台湾で言う「雑糧」に含まれる作物は日本の雑穀とはやや異なる。台湾で生産される「雑糧」は主にピーナッツ、トウモロコシ、サツマイモ、大豆、小麦、ゴマ、コーリャン、アワ、アズキなど。2019年の作付面積は約7万5,300ヘクタールで生産量は約46万トン、金額ベースでは約104億台湾元(約374億日本円)。一方でアズキ、トウモロコシ、小麦などの年間輸入量は800万トンに達し、台湾で必要とされる「雑糧」のうち国産のものが占める割合は約6%にすぎない。
 
今年は新型コロナウイルス(COVID-19)や極端気象の関係で、各国ともに食料の安全保障に関心を寄せている。台湾における食料自給率は現在34%。農業委員会によれば今年は35%を上回る見通しだが目標は40%で、この目標を達成するために重要なのが国産「雑糧」なのだという。
 
農業委員会農糧署では近年、台湾全土の小中学校3,000校あまりで、生徒が毎週1回は国産で「遺伝子組み換えが行われていない」大豆を使った豆乳を飲むようにするなど、国産「雑糧」の消費を広げる取り組みを進めている。今年は99万7,000台湾元(約359万日本円)を支出して約67万本の豆乳を提供した。使用された大豆は約27トン。来年は876万5,000台湾元(約3,155万日本円)の予算でこれを285万本に拡大、国産大豆の使用量を145トンに増やすことにしている。
 
食品メーカーに国産「雑糧」の使用を促していくため、農業委員会では輸入に関する規定を調整している。

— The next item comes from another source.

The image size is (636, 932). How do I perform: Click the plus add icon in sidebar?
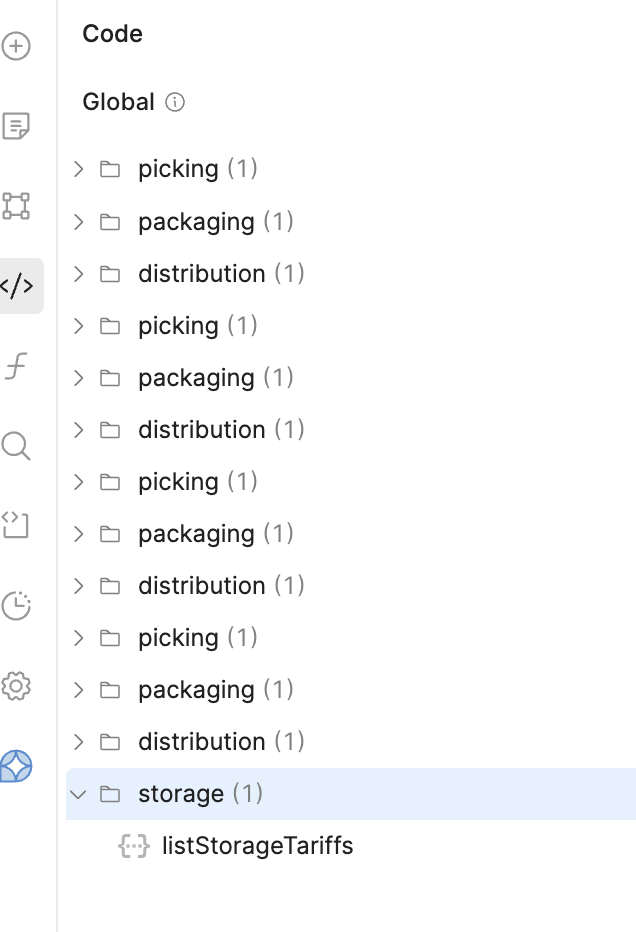17,46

アズキを例にとると、関税割り当て(一定の数量まで無税または低税率の関税を適用する)の対象以外の部分の関税を引き上げると共に、関税割り当てを受ける権利の落札金も1キロ6台湾元(約22日本円)から12台湾元(約43日本円)へと大幅に値上がりしていることから、今では輸入アズキの価格は生産地での価格をはるかに上回っている。このため食品メーカーには消費者の好みに合わせて国産アズキの使用を増やすよう働きかけることが出来るのだという。
 
農業委員会では、今後もこうした輸入に関する規定のほか検疫などの措置を講じることで国産「雑糧」の販売拡大に向けた環境と条件を整え、輸入品の強みである価格差がこれ以上広がらないようにする。同委員会では国産「雑糧」の品質の良さをアピール、人々が消費することは台湾農業の持続可能な発展につながり、食料自給率も高まるとして、消費者は値段の安さだけで輸入「雑糧」を使った製品を選ぶことのないようにと呼びかけた。